• _Goal of the exercise_
Copy each entry exactly, leaving nothing out.

• _Records supplied_
━━━━━━━━━━━━━━━━
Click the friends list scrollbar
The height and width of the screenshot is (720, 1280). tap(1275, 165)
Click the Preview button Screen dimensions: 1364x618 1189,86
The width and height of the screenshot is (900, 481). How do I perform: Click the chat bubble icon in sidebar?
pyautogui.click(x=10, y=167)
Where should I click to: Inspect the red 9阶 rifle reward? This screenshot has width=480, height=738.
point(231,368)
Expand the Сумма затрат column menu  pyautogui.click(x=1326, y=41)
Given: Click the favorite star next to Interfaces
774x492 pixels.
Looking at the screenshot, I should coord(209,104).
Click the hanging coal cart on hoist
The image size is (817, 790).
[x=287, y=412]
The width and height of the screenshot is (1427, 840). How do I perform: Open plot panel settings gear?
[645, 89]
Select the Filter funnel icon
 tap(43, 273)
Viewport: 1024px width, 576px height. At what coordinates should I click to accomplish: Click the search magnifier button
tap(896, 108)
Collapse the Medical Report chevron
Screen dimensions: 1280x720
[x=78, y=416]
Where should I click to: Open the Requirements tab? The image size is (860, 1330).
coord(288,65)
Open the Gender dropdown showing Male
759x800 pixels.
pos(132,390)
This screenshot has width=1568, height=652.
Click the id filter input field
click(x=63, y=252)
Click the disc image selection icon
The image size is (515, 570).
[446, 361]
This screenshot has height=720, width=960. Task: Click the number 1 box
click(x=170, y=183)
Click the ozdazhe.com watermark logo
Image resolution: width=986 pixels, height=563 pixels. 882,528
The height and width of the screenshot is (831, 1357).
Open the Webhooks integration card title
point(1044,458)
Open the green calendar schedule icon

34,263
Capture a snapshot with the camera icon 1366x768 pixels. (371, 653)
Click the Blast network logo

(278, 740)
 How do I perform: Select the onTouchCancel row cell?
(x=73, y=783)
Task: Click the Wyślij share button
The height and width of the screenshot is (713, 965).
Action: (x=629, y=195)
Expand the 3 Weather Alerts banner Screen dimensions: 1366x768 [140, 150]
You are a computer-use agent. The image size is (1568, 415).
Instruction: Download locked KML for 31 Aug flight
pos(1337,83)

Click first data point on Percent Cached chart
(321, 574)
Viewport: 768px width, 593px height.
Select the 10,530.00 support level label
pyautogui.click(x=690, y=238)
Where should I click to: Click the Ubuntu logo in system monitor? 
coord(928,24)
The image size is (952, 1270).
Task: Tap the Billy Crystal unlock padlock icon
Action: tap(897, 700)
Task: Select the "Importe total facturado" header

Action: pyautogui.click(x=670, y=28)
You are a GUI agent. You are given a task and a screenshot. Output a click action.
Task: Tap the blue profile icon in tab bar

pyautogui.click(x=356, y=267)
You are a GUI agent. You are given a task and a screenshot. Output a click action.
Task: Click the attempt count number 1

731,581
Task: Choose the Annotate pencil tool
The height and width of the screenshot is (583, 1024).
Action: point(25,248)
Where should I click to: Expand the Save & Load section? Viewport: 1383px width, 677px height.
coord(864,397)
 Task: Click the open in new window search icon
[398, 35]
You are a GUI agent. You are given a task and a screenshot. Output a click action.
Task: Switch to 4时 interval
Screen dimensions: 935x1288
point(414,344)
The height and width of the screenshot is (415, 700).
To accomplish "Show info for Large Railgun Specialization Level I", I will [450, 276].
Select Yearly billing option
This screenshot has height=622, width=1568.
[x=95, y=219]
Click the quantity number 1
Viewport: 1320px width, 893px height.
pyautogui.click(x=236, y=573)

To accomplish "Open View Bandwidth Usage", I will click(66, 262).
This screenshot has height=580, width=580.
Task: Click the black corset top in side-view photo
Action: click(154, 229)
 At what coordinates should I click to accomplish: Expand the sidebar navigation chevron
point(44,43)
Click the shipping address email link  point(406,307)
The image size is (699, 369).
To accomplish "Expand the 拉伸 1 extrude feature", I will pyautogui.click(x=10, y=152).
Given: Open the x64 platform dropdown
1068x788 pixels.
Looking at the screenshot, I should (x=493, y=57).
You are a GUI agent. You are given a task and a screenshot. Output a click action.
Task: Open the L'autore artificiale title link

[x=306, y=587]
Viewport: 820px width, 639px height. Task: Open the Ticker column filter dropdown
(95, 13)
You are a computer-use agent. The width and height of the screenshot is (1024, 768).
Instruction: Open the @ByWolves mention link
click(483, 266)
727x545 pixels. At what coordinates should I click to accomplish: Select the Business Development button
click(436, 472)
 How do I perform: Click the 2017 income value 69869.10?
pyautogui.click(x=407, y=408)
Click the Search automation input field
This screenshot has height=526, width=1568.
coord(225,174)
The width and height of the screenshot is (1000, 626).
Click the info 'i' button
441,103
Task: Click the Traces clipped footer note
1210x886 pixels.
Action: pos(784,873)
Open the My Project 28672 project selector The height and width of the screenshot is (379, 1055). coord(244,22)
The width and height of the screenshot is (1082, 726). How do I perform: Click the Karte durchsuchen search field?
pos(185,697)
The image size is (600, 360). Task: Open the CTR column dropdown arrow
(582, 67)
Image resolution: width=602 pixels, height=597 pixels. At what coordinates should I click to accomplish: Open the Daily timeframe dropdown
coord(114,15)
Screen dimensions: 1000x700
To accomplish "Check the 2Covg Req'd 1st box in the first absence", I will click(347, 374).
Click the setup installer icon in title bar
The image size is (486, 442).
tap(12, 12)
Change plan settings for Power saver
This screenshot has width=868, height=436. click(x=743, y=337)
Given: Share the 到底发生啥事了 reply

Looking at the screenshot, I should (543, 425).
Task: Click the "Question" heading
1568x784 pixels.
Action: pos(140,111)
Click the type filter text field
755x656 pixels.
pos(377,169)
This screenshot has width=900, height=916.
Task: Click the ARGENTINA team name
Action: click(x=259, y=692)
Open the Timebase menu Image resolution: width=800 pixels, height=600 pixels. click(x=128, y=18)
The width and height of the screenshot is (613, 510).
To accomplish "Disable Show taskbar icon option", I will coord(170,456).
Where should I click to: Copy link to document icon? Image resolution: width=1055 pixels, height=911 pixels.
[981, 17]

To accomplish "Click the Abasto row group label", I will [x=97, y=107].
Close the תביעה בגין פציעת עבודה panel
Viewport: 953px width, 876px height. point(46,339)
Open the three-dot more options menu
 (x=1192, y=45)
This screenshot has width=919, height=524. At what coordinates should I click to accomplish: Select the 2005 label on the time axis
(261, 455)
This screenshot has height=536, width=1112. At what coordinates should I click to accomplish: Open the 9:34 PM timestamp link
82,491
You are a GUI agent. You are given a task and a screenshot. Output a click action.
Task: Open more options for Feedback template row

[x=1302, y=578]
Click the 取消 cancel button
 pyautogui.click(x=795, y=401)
━━━━━━━━━━━━━━━━
• _Answer to this task_
Click the friends list scrollbar
The height and width of the screenshot is (720, 1280). tap(1275, 165)
Click the Preview button Screen dimensions: 1364x618 1189,86
The width and height of the screenshot is (900, 481). How do I perform: Click the chat bubble icon in sidebar?
pyautogui.click(x=10, y=167)
Where should I click to: Inspect the red 9阶 rifle reward? This screenshot has width=480, height=738.
point(231,368)
Expand the Сумма затрат column menu  pyautogui.click(x=1326, y=41)
Given: Click the favorite star next to Interfaces
774x492 pixels.
Looking at the screenshot, I should coord(209,104).
Click the hanging coal cart on hoist
The image size is (817, 790).
[x=287, y=412]
The width and height of the screenshot is (1427, 840). How do I perform: Open plot panel settings gear?
[645, 89]
Select the Filter funnel icon
 tap(43, 273)
Viewport: 1024px width, 576px height. At what coordinates should I click to accomplish: Click the search magnifier button
tap(896, 108)
Collapse the Medical Report chevron
Screen dimensions: 1280x720
[x=78, y=416]
Where should I click to: Open the Requirements tab? The image size is (860, 1330).
coord(288,65)
Open the Gender dropdown showing Male
759x800 pixels.
pos(132,390)
This screenshot has width=1568, height=652.
Click the id filter input field
click(x=63, y=252)
Click the disc image selection icon
The image size is (515, 570).
[446, 361]
This screenshot has height=720, width=960. Task: Click the number 1 box
click(x=170, y=183)
Click the ozdazhe.com watermark logo
Image resolution: width=986 pixels, height=563 pixels. 882,528
The height and width of the screenshot is (831, 1357).
Open the Webhooks integration card title
point(1044,458)
Open the green calendar schedule icon

34,263
Capture a snapshot with the camera icon 1366x768 pixels. (371, 653)
Click the Blast network logo

(278, 740)
 How do I perform: Select the onTouchCancel row cell?
(x=73, y=783)
Task: Click the Wyślij share button
The height and width of the screenshot is (713, 965).
Action: (x=629, y=195)
Expand the 3 Weather Alerts banner Screen dimensions: 1366x768 [140, 150]
You are a computer-use agent. The image size is (1568, 415).
Instruction: Download locked KML for 31 Aug flight
pos(1337,83)

Click first data point on Percent Cached chart
(321, 574)
Viewport: 768px width, 593px height.
Select the 10,530.00 support level label
pyautogui.click(x=690, y=238)
Where should I click to: Click the Ubuntu logo in system monitor? 
coord(928,24)
The image size is (952, 1270).
Task: Tap the Billy Crystal unlock padlock icon
Action: tap(897, 700)
Task: Select the "Importe total facturado" header

Action: pyautogui.click(x=670, y=28)
You are a GUI agent. You are given a task and a screenshot. Output a click action.
Task: Tap the blue profile icon in tab bar

pyautogui.click(x=356, y=267)
You are a GUI agent. You are given a task and a screenshot. Output a click action.
Task: Click the attempt count number 1

731,581
Task: Choose the Annotate pencil tool
The height and width of the screenshot is (583, 1024).
Action: point(25,248)
Where should I click to: Expand the Save & Load section? Viewport: 1383px width, 677px height.
coord(864,397)
 Task: Click the open in new window search icon
[398, 35]
You are a GUI agent. You are given a task and a screenshot. Output a click action.
Task: Switch to 4时 interval
Screen dimensions: 935x1288
point(414,344)
The height and width of the screenshot is (415, 700).
To accomplish "Show info for Large Railgun Specialization Level I", I will [450, 276].
Select Yearly billing option
This screenshot has height=622, width=1568.
[x=95, y=219]
Click the quantity number 1
Viewport: 1320px width, 893px height.
pyautogui.click(x=236, y=573)

To accomplish "Open View Bandwidth Usage", I will click(66, 262).
This screenshot has height=580, width=580.
Task: Click the black corset top in side-view photo
Action: click(154, 229)
 At what coordinates should I click to accomplish: Expand the sidebar navigation chevron
point(44,43)
Click the shipping address email link  point(406,307)
The image size is (699, 369).
To accomplish "Expand the 拉伸 1 extrude feature", I will pyautogui.click(x=10, y=152).
Given: Open the x64 platform dropdown
1068x788 pixels.
Looking at the screenshot, I should (x=493, y=57).
You are a GUI agent. You are given a task and a screenshot. Output a click action.
Task: Open the L'autore artificiale title link

[x=306, y=587]
Viewport: 820px width, 639px height. Task: Open the Ticker column filter dropdown
(95, 13)
You are a computer-use agent. The width and height of the screenshot is (1024, 768).
Instruction: Open the @ByWolves mention link
click(483, 266)
727x545 pixels. At what coordinates should I click to accomplish: Select the Business Development button
click(436, 472)
 How do I perform: Click the 2017 income value 69869.10?
pyautogui.click(x=407, y=408)
Click the Search automation input field
This screenshot has height=526, width=1568.
coord(225,174)
The width and height of the screenshot is (1000, 626).
Click the info 'i' button
441,103
Task: Click the Traces clipped footer note
1210x886 pixels.
Action: pos(784,873)
Open the My Project 28672 project selector The height and width of the screenshot is (379, 1055). coord(244,22)
The width and height of the screenshot is (1082, 726). How do I perform: Click the Karte durchsuchen search field?
pos(185,697)
The image size is (600, 360). Task: Open the CTR column dropdown arrow
(582, 67)
Image resolution: width=602 pixels, height=597 pixels. At what coordinates should I click to accomplish: Open the Daily timeframe dropdown
coord(114,15)
Screen dimensions: 1000x700
To accomplish "Check the 2Covg Req'd 1st box in the first absence", I will click(347, 374).
Click the setup installer icon in title bar
The image size is (486, 442).
tap(12, 12)
Change plan settings for Power saver
This screenshot has width=868, height=436. click(x=743, y=337)
Given: Share the 到底发生啥事了 reply

Looking at the screenshot, I should (543, 425).
Task: Click the "Question" heading
1568x784 pixels.
Action: pos(140,111)
Click the type filter text field
755x656 pixels.
pos(377,169)
This screenshot has width=900, height=916.
Task: Click the ARGENTINA team name
Action: click(x=259, y=692)
Open the Timebase menu Image resolution: width=800 pixels, height=600 pixels. click(x=128, y=18)
The width and height of the screenshot is (613, 510).
To accomplish "Disable Show taskbar icon option", I will coord(170,456).
Where should I click to: Copy link to document icon? Image resolution: width=1055 pixels, height=911 pixels.
[981, 17]

To accomplish "Click the Abasto row group label", I will [x=97, y=107].
Close the תביעה בגין פציעת עבודה panel
Viewport: 953px width, 876px height. point(46,339)
Open the three-dot more options menu
 (x=1192, y=45)
This screenshot has width=919, height=524. At what coordinates should I click to accomplish: Select the 2005 label on the time axis
(261, 455)
This screenshot has height=536, width=1112. At what coordinates should I click to accomplish: Open the 9:34 PM timestamp link
82,491
You are a GUI agent. You are given a task and a screenshot. Output a click action.
Task: Open more options for Feedback template row

[x=1302, y=578]
Click the 取消 cancel button
 pyautogui.click(x=795, y=401)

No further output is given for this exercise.